Assignment 1
Answer these questions from the text on bacterial stress responses:
(a) Which bacterium serves as the model system?
(b) Which two antibiotics are named as acting on the cell envelope?
(c) What should someone interested in joining the team send by email to Dr. Helmann?
Assignment 2
Carry on the text on bacterial stress responses, starting after its final sentence and keeping its tone.

*** Document segment ***

Bacterial Stress Responses: How bacteria adapt to their environment.
Bacteria adapt to an ever-changing environment, and this requires specific mechanisms to sense their surroundings and deploy defensive responses. These bacterial stress responses are critical during interaction of both commensal and pathogenic bacteria with the human host. The innate immune system restricts the growth of invading bacteria by limiting access to essential nutrient metal ions (nutritional immunity) and by production of antimicrobial peptides and enzymes that attack the cell envelope. Using Bacillus subtilis as a model system, we characterize the bacterial stress responses elicited by metal ion limitation and excess, and by antibiotics that interfere with integrity of the cell envelope. This NIH-funded basic research program provides insights into those mechanisms that allow bacterial cells (both beneficial and harmful) to adapt to the host environment.
Interested in joining our team?
We are recruiting at all levels, seeking talented and motivated individuals. Please email Dr. Helmann with a CV and a cover letter indicating your career goals and what research areas excite you the most. Our mission is to help you push the boundaries of knowledge, gain new skills and perspectives, and advance your career goals.
Antibiotics that act on the cell envelope (including vancomycin and bacitracin) trigger global stress responses coordinated, in part, by alternative sigma subunits for RNA polymerase. Some of the genes induced by antibiotic stress play a direct role in antibiotic resistance, a growing problem among Gram positive pathogens.

*** Data under study ***

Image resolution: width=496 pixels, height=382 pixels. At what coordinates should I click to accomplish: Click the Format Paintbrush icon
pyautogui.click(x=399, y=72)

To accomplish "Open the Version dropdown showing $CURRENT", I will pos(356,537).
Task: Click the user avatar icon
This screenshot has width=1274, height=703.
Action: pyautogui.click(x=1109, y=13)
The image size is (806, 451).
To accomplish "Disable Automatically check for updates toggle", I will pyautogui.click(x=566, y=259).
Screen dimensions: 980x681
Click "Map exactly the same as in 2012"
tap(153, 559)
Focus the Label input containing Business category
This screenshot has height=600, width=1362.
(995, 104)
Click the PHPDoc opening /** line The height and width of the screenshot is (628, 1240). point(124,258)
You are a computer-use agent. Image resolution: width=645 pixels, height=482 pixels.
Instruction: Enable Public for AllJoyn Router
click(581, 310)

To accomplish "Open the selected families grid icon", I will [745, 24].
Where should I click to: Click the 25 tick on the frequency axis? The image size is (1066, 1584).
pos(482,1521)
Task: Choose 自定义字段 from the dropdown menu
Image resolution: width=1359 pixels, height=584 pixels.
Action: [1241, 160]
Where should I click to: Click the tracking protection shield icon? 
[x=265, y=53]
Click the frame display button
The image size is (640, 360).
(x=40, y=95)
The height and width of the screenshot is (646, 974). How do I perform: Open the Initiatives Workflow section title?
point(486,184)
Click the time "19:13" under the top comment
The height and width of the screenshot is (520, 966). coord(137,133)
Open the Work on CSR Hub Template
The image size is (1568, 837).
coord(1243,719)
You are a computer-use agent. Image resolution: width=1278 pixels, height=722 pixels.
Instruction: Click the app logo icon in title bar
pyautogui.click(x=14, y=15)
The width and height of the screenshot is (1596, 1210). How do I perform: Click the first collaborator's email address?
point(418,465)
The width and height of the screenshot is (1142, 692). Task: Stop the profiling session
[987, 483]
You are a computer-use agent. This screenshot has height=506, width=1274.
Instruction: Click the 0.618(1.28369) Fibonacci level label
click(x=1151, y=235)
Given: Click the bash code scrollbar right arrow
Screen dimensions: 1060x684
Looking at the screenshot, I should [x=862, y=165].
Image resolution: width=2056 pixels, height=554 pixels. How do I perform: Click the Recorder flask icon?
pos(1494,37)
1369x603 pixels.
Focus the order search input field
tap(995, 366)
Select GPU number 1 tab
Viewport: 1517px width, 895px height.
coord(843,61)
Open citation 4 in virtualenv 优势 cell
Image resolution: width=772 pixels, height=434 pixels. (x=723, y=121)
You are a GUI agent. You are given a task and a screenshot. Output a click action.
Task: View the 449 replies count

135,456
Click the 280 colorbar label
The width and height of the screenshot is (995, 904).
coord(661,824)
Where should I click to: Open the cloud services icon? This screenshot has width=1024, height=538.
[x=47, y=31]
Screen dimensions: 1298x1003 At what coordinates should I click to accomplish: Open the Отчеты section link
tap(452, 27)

***

Exercise response 1
(a) Bacillus subtilis.
(b) Vancomycin and bacitracin.
(c) A CV and a cover letter indicating their career goals and the research areas that excite them most.

Exercise response 2
Exposure of cells to reactive oxygen and nitrogen species (such as hydrogen peroxide, superoxide, and nitric oxide) induces the expression of multiple regulons coordinated by several different transcription factors. For example, we have described both PerR and OhrR as regulators that directly sense reactive oxygen species. Resistance to oxidative and nitrosative stress is important for many bacterial pathogens.
Metal ion homeostasis
To grow in the complex and varied environment of the soil, B. subtilis must be able to obtain all essential metal ions while at the same time excluding (or actively effluxing) toxic metal ions. We have described transcription factors that directly sense Fe(II), Mn(II), Zn(II), and Cu(I) and regulate the expression of the corresponding uptake and/or efflux systems.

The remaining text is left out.